[Given records]:
=======

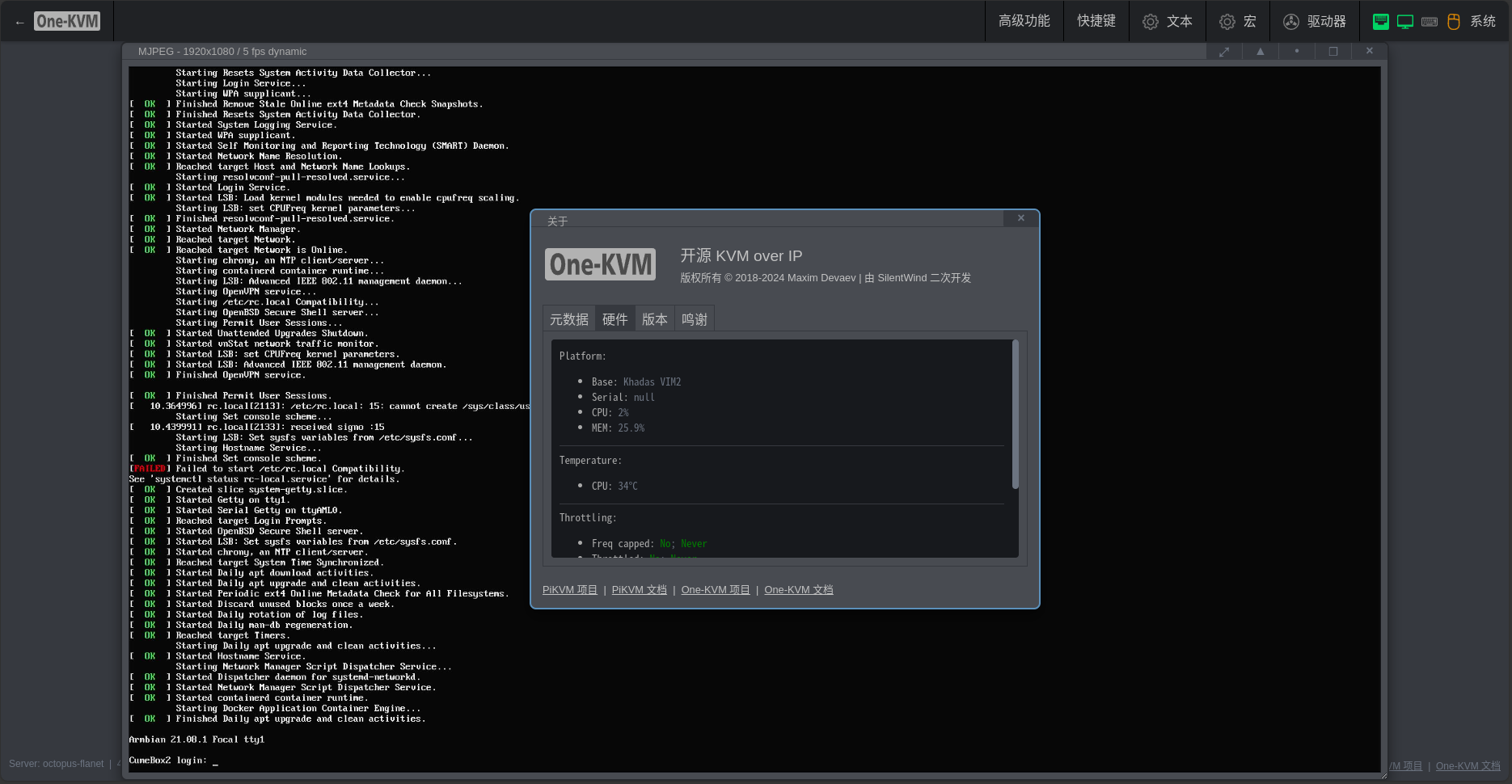1512x784 pixels.
Task: Open the 高级功能 menu
Action: click(1024, 21)
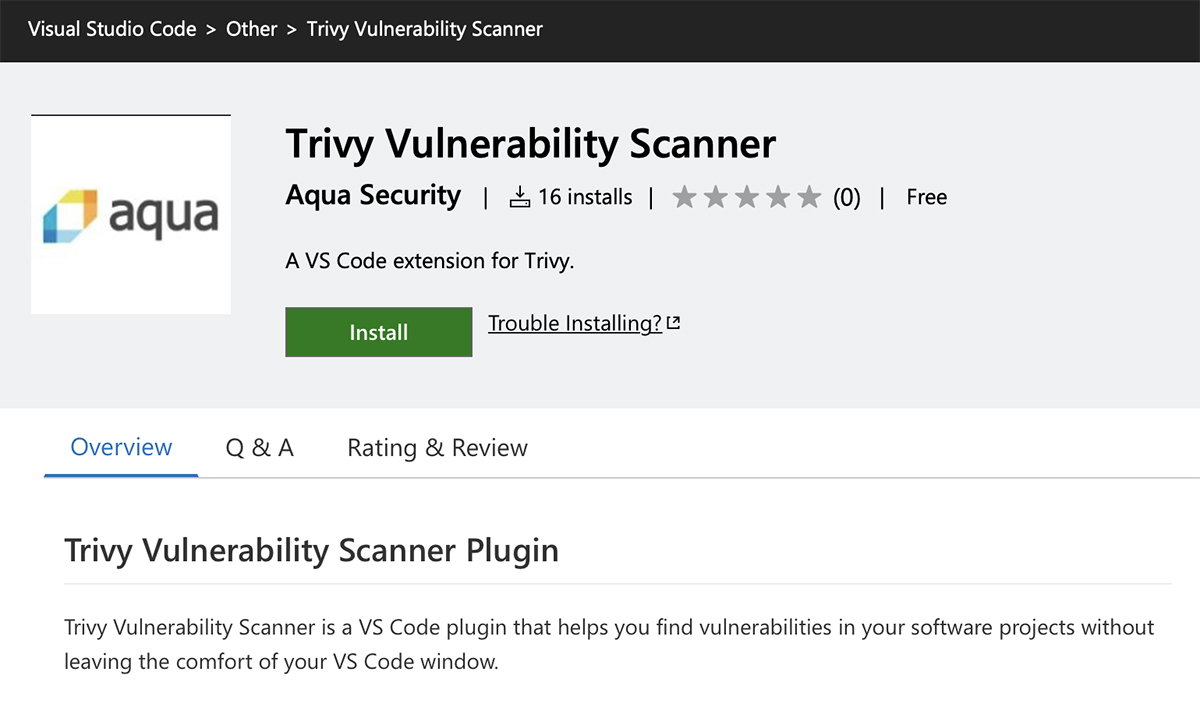Click the external link icon beside Trouble Installing
This screenshot has height=725, width=1200.
pos(674,323)
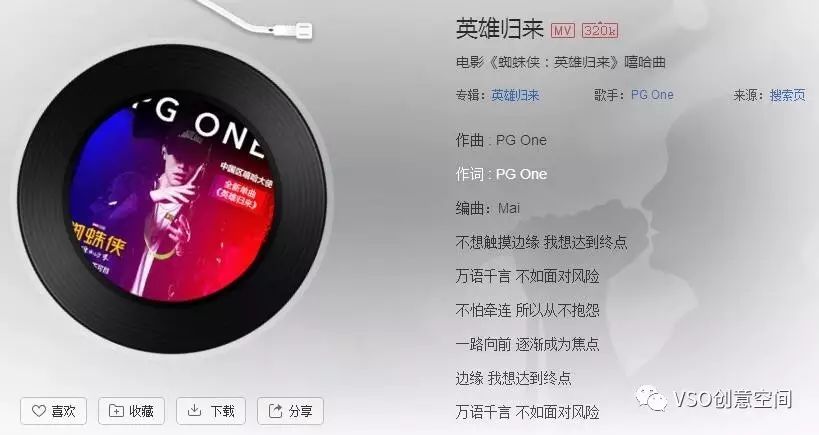Click the heart icon to like the song

(39, 411)
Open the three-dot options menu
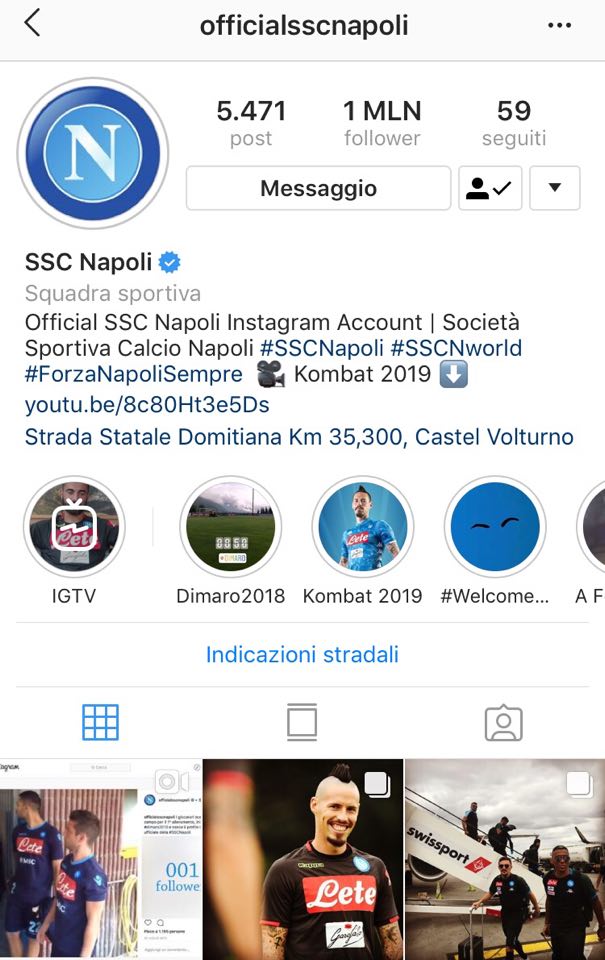The height and width of the screenshot is (960, 605). [x=559, y=25]
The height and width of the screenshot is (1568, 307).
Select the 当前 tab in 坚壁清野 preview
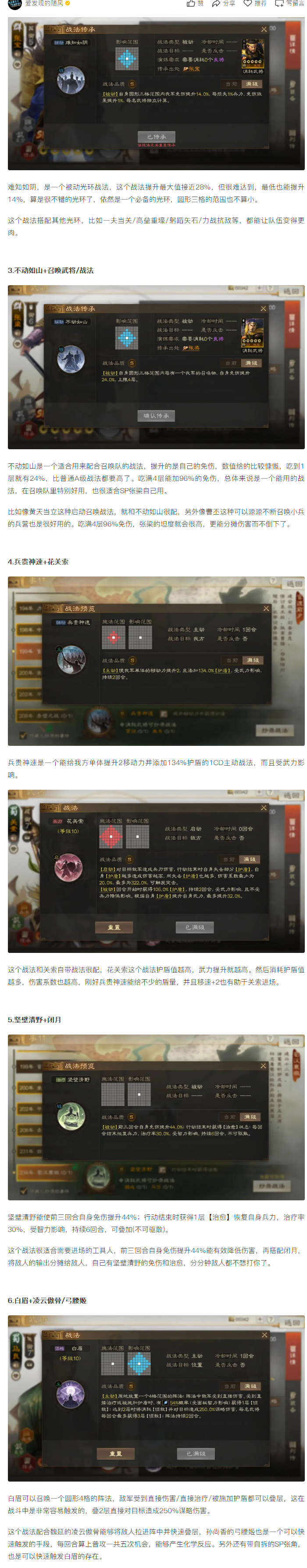tap(230, 1117)
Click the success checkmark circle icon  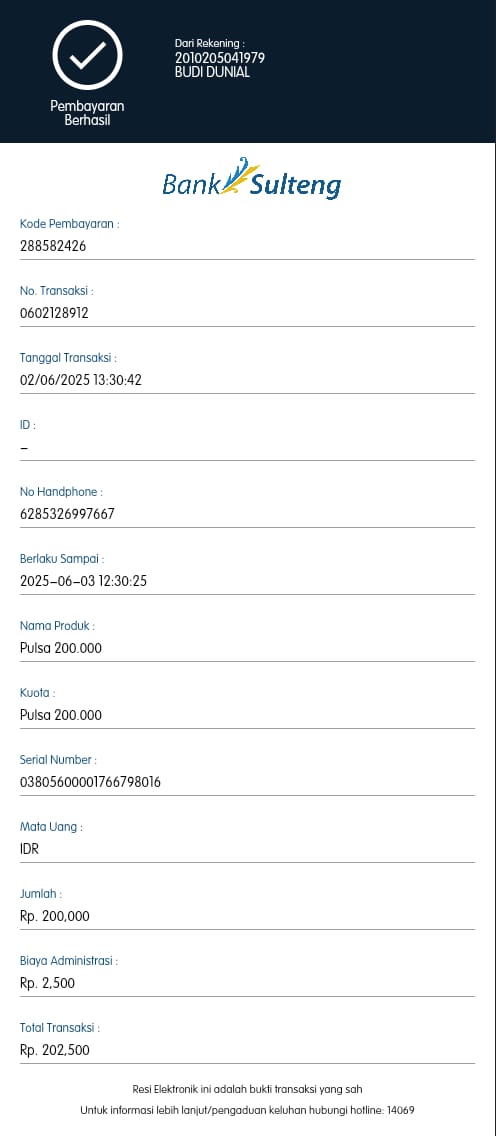tap(88, 55)
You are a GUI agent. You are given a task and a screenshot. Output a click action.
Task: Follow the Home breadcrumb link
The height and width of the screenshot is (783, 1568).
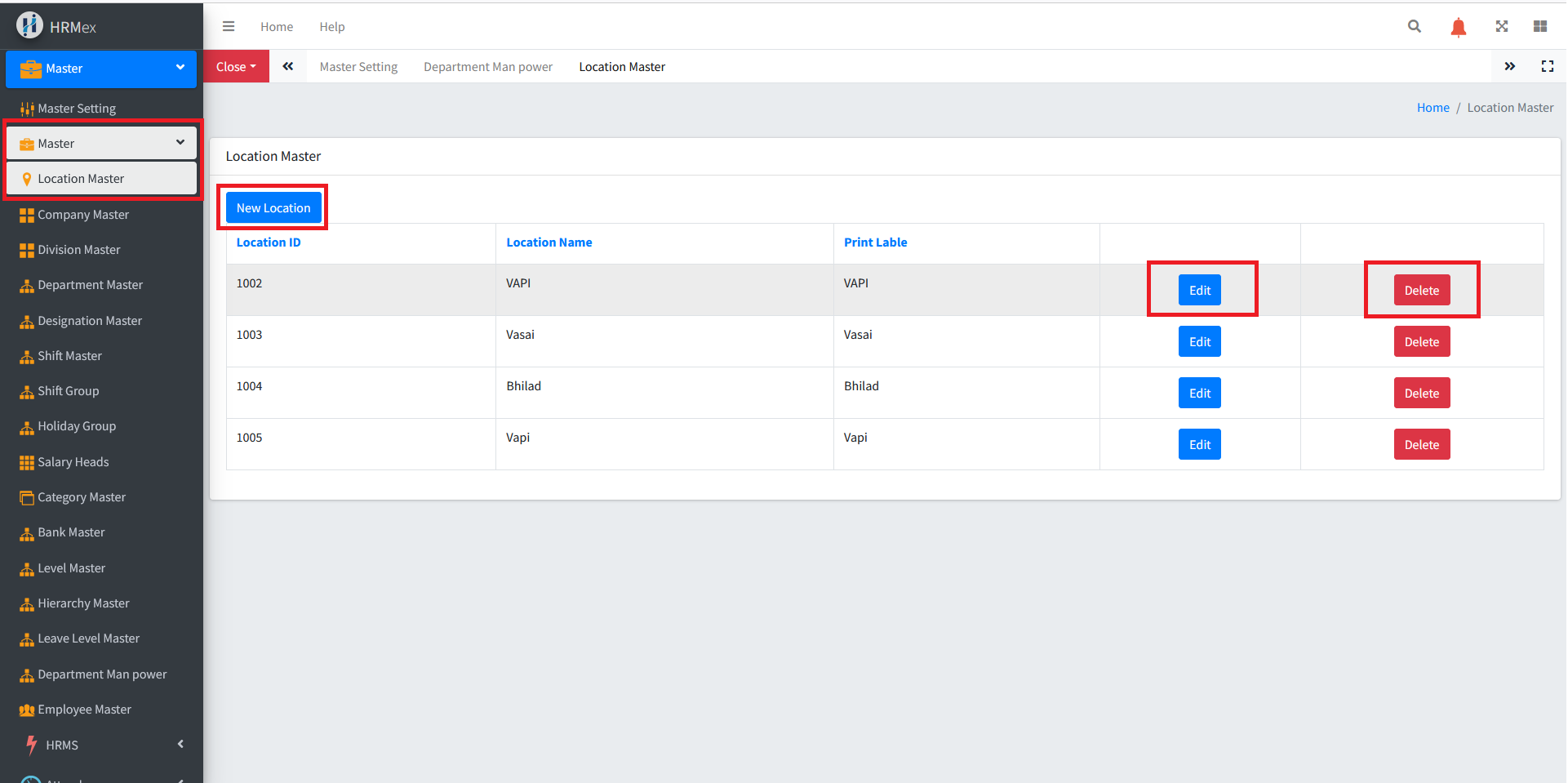(x=1433, y=108)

=======

[Your instructions]:
Turn the records, from their first line through the line containing "tap(230, 1117)", into a numbered list that leaves out blank lines and the pictures.

[Result]:
1. 1512x784 pixels.
2. Task: Open the 高级功能 menu
3. Action: click(1024, 21)
4. Click the external link icon beside Trouble Installing
5. This screenshot has height=725, width=1200.
6. pos(674,323)
7. Click the heart icon to like the song
8. (39, 411)
9. Open the three-dot options menu
10. The height and width of the screenshot is (960, 605). [x=559, y=25]
11. The height and width of the screenshot is (1568, 307).
12. Select the 当前 tab in 坚壁清野 preview
13. tap(230, 1117)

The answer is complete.